Postoperative Pulmonary Complications After Liver Transplantation: Assessment of Risk Factors for Mortality

作者:Aydin C; Otan E*; Akbulut S; Karakas S; Kayaalp C; Karagul S; Colak C; Gonultas F; Yilmaz S
来源:Transplantation Proceedings, 2015, 47(5): 1488-1494.
DOI:10.1016/j.transproceed.2015.04.058

摘要

Background. The aim of this study was to identify the risk factors related to mortality in liver transplant (LT) patients with post-transplantation pulmonary complications. Method. Patients who underwent liver transplantation in our clinic between January 2010 and January 2012 were retrospectively reviewed for post-transplantation pulmonary complications. Demographic, clinical, radiologic, and postoperative chart data of 153 patients with pulmonary complications were analyzed using an independent samples Student t test, Pearson's chi(2) test, Fisher's exact test, and Yate's corrected chi(2) test. Mortality was analyzed using a multiple logistic regression model. The best-fit breakpoint resulting in a cut-off value for the variables of interest was determined using ROC curves and the Youden index. Results. The 153 patients with pulmonary complication were divided into 2 groups: mortality (n = 53) and survival (n = 100). Univariate analyses showed significant differences between these 2 groups with respect to MELD score (P = .035), duration of mechanical ventilation (P>.001), pneumonia (P = .01), and endotracheal culture results (P = .001). In the multivariate analysis, hemoglobin (P = .03, odds ratio [OR]: 1.239), MELD score (P = .027, OR: 1.064), duration of mechanical ventilation (P = .003, OR: 1.091), and age (P = .042, OR: 1.001) were significant risk factors for mortality.
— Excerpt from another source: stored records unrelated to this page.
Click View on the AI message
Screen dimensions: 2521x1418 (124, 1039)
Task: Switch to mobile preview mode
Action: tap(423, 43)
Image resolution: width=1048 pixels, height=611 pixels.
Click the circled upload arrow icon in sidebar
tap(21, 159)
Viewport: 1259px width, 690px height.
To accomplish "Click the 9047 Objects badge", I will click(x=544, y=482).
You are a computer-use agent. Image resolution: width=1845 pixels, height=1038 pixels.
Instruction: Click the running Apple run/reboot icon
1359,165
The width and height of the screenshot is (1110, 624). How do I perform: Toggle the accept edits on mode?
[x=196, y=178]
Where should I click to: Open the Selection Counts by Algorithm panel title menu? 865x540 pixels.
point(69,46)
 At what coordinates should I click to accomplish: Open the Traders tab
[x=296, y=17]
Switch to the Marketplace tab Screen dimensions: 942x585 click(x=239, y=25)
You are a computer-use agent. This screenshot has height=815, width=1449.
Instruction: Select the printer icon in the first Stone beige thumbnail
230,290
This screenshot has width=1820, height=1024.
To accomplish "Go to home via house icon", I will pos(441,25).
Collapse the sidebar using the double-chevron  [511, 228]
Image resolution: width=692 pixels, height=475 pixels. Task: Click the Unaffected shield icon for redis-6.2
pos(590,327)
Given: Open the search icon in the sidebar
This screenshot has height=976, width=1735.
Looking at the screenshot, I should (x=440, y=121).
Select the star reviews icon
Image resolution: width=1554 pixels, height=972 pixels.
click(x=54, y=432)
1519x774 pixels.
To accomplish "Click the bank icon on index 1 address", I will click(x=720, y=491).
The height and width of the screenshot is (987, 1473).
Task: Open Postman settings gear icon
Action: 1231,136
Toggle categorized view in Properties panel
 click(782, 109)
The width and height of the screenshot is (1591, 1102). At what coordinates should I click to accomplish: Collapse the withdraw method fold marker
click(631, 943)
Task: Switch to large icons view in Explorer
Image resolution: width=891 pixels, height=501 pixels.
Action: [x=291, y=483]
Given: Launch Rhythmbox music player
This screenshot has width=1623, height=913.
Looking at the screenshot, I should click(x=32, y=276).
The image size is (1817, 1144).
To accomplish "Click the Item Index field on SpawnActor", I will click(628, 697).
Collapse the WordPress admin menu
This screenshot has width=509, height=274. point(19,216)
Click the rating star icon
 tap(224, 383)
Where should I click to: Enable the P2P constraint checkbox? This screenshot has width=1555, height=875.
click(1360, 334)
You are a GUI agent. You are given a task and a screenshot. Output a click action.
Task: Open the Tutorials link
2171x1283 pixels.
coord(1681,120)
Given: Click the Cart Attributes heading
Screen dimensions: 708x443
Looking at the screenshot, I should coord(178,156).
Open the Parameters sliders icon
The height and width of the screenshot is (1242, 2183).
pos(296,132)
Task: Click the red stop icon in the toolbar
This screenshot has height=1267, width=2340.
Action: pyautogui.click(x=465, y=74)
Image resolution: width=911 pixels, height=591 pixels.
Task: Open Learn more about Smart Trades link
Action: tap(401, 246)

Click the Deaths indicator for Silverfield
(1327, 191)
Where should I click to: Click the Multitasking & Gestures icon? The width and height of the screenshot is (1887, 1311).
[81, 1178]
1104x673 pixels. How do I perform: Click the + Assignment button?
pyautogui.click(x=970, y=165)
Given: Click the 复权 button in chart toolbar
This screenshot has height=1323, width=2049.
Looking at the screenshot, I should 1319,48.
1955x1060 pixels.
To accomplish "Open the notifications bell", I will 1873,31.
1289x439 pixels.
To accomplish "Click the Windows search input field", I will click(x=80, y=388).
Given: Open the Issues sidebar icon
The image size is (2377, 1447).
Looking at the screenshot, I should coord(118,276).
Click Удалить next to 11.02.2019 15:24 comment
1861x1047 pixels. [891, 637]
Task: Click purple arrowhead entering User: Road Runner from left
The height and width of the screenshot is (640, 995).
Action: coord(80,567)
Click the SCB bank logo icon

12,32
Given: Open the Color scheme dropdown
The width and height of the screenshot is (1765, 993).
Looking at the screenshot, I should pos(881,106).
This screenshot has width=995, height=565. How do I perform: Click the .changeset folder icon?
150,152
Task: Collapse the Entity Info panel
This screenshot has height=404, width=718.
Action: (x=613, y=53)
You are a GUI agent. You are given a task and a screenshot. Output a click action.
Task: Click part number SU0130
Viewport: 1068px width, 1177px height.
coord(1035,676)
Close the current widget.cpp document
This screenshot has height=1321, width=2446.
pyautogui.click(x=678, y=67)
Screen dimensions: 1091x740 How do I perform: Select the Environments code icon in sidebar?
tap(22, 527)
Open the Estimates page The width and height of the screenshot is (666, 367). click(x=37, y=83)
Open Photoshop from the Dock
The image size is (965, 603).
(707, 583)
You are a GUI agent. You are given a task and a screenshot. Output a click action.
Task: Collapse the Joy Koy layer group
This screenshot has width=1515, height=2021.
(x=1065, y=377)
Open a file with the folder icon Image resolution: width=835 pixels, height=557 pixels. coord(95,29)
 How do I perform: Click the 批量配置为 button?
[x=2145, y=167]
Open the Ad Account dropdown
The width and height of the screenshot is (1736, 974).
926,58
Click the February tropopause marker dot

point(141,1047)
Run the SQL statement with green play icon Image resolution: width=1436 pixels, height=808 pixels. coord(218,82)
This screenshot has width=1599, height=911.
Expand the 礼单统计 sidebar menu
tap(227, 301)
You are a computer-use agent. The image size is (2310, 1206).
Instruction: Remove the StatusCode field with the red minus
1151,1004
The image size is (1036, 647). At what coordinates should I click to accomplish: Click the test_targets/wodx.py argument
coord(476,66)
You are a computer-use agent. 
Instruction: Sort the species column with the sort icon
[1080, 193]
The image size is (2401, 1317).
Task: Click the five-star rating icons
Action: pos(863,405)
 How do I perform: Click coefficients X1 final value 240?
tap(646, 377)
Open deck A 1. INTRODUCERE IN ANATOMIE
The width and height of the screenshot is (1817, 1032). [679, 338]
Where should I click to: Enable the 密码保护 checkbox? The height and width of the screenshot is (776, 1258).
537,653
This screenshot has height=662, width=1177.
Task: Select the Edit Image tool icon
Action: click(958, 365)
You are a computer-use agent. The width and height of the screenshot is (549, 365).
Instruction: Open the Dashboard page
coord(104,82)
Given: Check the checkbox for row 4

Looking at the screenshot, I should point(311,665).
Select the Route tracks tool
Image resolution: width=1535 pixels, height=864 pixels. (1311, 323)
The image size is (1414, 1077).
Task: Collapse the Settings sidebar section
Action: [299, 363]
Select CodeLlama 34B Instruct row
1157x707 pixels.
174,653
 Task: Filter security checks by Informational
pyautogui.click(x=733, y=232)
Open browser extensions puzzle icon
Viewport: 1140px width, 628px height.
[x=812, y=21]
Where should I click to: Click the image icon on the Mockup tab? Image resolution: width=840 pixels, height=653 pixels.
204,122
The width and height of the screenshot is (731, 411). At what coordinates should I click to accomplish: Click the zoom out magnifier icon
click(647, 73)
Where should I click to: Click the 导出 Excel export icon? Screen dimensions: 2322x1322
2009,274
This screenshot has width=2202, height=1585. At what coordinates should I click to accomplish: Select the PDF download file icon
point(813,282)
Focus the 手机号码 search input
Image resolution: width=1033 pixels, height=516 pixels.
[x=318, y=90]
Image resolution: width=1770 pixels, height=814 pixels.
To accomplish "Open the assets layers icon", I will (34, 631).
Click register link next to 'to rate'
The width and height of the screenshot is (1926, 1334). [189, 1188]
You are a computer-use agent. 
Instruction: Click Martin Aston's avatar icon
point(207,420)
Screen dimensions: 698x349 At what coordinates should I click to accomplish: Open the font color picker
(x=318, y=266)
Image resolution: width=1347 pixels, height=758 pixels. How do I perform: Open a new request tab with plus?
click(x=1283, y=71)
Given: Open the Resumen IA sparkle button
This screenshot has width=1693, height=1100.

The best-fit breakpoint analysis yielded cut-off values for hemoglobin (>11.2, sensitivity: 50.9%, specificity: 70%), MELD score (>16, sensitivity: 73.6%, specificity: 42%) and duration of mechanical ventilation (>3, sensitivity: 62.3%, specificity: 76%). Conclusion. Advanced age, high hemoglobin level, high MELD score, and long-term mechanical ventilation are significant risk factors for mortality in liver transplant patients with postoperative pulmonary complications.